Filipino-American R&B singer-songwriter Steve Lacy has announced his new album Oh Yeah with a release date to be announced, unveiling its first single, “Nice Shoes” that came out on August 15. The news was revealed in his September 2025 Rolling Stone cover story, written by Jeff Ihaza and photographed by Daniel Sannwald, where Lacy previewed the track while en route to his Yves Saint Laurent fashion show appearance. The single, he explained, reflects what he has been working on in recent months.

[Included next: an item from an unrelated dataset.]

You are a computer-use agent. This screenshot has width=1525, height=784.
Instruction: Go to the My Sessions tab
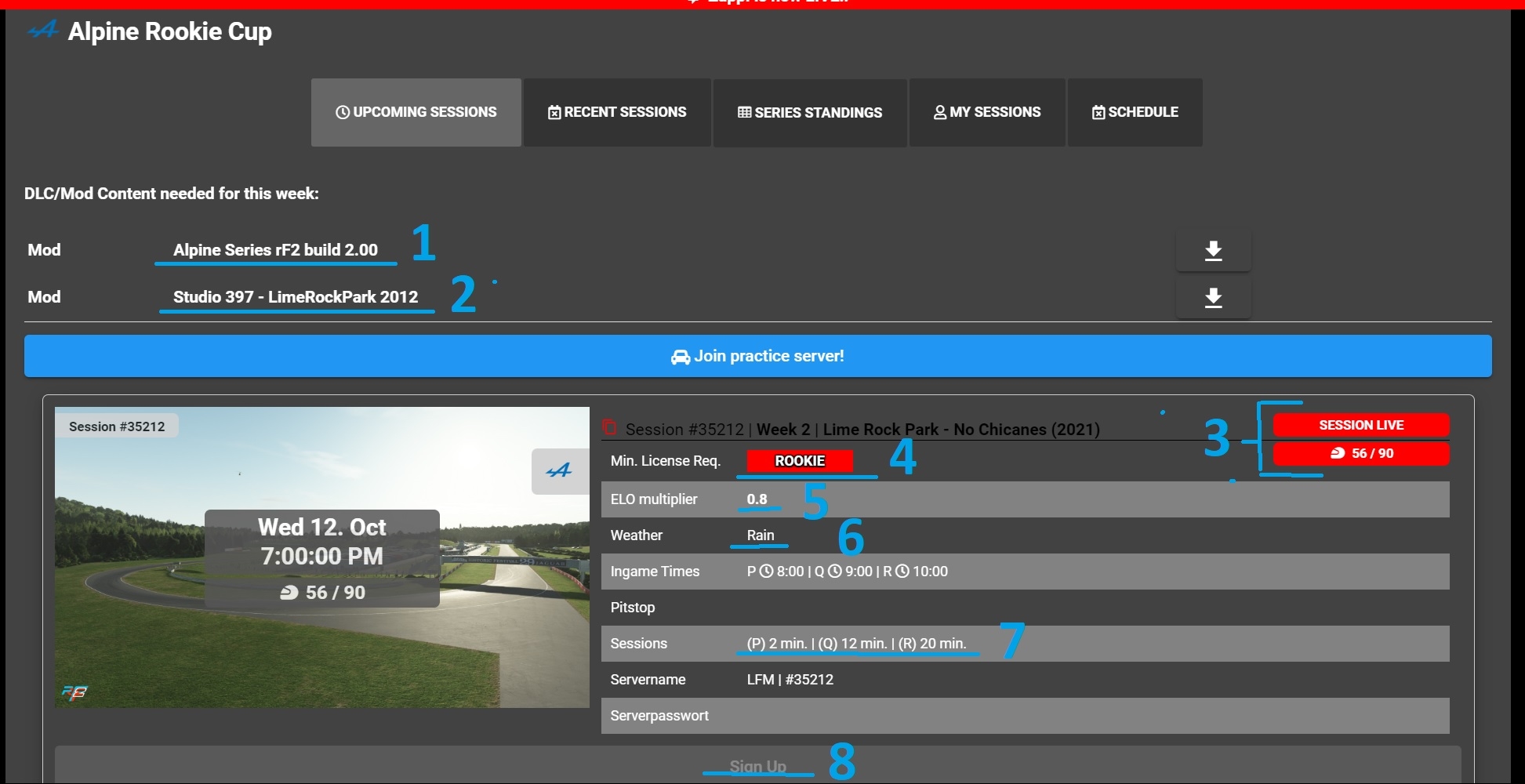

Lacy’s rise in the last decade has been striking. His 2022 album Gemini Rights propelled him into global recognition, largely driven by the runaway success of “Bad Habit,” which became a trend on social media, cementing his place in mainstream pop culture. It was a long way from his early days recording on a cracked iPhone using GarageBand in 2016, or his breakthrough collaboration with Kendrick Lamar on DAMN. the following year. Before his solo success, Lacy was the guitarist for Los Angeles R&B collective The Internet, working alongside Odd Future alumni Matt Martians and Syd.
In his Rolling Stone interview, Lacy pushed back on the idea that platforms like TikTok have shortened listeners’ attention spans. “I think people gravitate toward the strongest moments of things,” he says in the interview. “I find a lot of music today online. I don’t really believe in the whole attention-span conversation.”
“Nice Shoes” leans on sharp breakbeat rhythms, with rapid-fire snare and kick patterns under Lacy’s hypnotic refrain of “Make it stop.” The energy mirrors the single’s spontaneous debut whereas he played from his phone in a moving car. For Oh Yeah, Lacy said the project marks a creative shift, noting that it’s his first time being deliberate with his lyric writing.
“When I first started making shit or producing stuff with The Internet, I would always make the beat, make a hook, and just give it away,” he says. “That was my process for a while, so words were always just kind of secondary. I’m like, ‘If my beat hard, this bass line hard, the chords hard, what else do we need?’ But now I’m like, ‘OK, I want to say shit how I would say shit.’”
With Oh Yeah on the horizon, Steve Lacy enters a new phase — still rooted in the bold sonic experimentation that defined his rise, but now with an added focus on telling his story in his own words.